Да, только это и никакое другое, он прав. От изумления и красоты платья у меня перехватывает дух. Я смотрю на него и понимаю, почему Бампер отверг все остальные наряды – дорогие, красивые, модные, яркие и не очень. В сравнении с совершенством все они безнадежно блекнут, стираясь из памяти.

Легкий оттенок голубой зелени, тончайшее кружево на отрезном лифе, спокойный шелковый клеш в пол и крохотные кристаллы, похожие на фианиты, украсившие оголенное под тонким шифоном плечо. Глубокий вырез на груди и высокий разрез до середины бедра, – весьма откровенно и в то же время – женственно, чувственно, нежно. По-настоящему красиво. Разве могли с таким платьем соперничать наряды моих общежитских девчонок?

Я смотрю на девушку в отражении и понимаю, что она чудо как хороша. Свежа, стройна, прекрасна, как сама весна. И не нужно быть ценителем моды и маэстро Гариком, чтобы отметить ее молодость и привлекательность. Сияние кожи, оттененное выгодным цветом наряда и лучистый блеск карих глаз. И куда только исчезла несуразная Коломбина, в желтом топе и фиолетовых лосинах?

Ай да, Рыжий! Волшебник и только!

Я поворачиваюсь к парню и беру его за руку. Притягиваю ладонь к груди, чтобы со всей признательностью и счастьем сказать, заглядывая в лицо, не в силах сдержать долгожданную радость:

– Неужели это я?

– Ты.

– Артемьев, ты самый лучший! Я знала, знала, что у тебя получится! Спасибо, Витя!

Ну вот, теперь он снова смеется, обнимая меня за талию. На краткий миг любуется моей улыбкой и, наконец, уводит из дома красноволосого Гарика, на прощанье сунув в карман удивленному мужчине деньги, напомнив об оставленных у него вещах.

– Я вернусь утром. Оставь все как есть.

– Конечно.

– До свидания!

Ну, вот и конец. И в новом образе Таньке Крюковой приходится очень аккуратно ступать по земле, садиться в машину Бампера, стараясь, чтобы пресловутые чулки не обнажились в разрезе платья.

Ну до чего же они красивые! Незаметные, как паутинка! И туфли! А подол так мягко струится по ногам, подчеркивая их форму и красоту ткани, что кажется нереальной дымкой.

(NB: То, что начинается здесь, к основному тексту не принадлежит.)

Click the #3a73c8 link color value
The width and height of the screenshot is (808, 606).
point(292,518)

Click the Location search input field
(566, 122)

– Тань, перестань все время смотреть под ноги. Так надо. Ты не одна идешь на праздник, а меня в тебе все устраивает.

– Правда? – все еще недоверчивое.

И куда более уверенное:

– Да. Лучше накинь пиджак, прохладно.

– И все равно ты для меня Коломбина, – чуть позже в машине, включая мотор, но я легко соглашаюсь:

– Ну и пусть.

– Самая красивая на свете Колючка.

Это звучит непривычно. Странно, интимно, но вместе с тем ласково, так, что впору смутиться, но я сейчас готова простить Рыжему все, что угодно, даже такой беспардонный флирт. Ему не нужно приободрять меня, бросая фразы в лобовое стекло, он и так сделал для Коломбины очень много. И потом… сегодняшним вечером мы для всех пара. Бампер справился со своей задачей превосходно, пора и мне платить по счетам.

* * *

Стоянка перед самым большим и фешенебельным рестораном города заполнена до отказа. Мы опоздали на пару часов, официально поздравление родителей и представление гостей наверняка состоялось, первые бокалы подняты, так что надеюсь, нам с Коломбиной удастся избежать излишней шумихи и суеты.

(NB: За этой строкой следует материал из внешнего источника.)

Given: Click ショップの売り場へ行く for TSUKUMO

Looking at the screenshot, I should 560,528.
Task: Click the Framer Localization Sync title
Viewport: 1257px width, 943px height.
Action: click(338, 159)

Я помогаю девушке выйти из машины и открываю заднюю дверь салона «BMW», чтобы взять цветы.

– Таня, я беру букет, ты берешь меня под руку. И не трясись как заяц, здесь собрались обычные люди, помни об этом. А главное, мои родители, хорошо?

– Хорошо.

– Выше голову. Вот так, умница. Ты сегодня красавица.

Я говорю чистую правду, Коломбина – красавица. Волнение ей к лицу, и не заметить его сложно. Оно играет на скулах нежным румянцем, блестит в глазах, смотрит на меня с надеждой, как будто я для этой девушки отныне и навсегда опора и причал и, черт, мне это нравится! Не нравится только, как замер швейцар, открывая перед нами дверь, мужским взглядом окидывая осторожно ступающую к нему Колючку.

– Цветы для юбиляров, – говорю встретившему нас распорядителю зала и отдаю в его руки огромный букет. Позже мать поставит цветы в спальне, и я надеюсь, любимые белые розы еще долго будут радовать ее взгляд.

А сейчас я приобнимаю Коломбину за плечи, шепчу ей в ухо: «Все хорошо», – и окидываю взглядом расположившиеся у сцены двойным полукружьем нарядные столики, занятые многочисленными гостями, отыскивая виновников торжества. Мать стоит на небольшой сцене в окружении своих моделей – как всегда безупречно красивая в белом платье со шлейфом, – говорит в микрофон, и я предвижу, что через несколько минут ее речь оборвется на полувдохе.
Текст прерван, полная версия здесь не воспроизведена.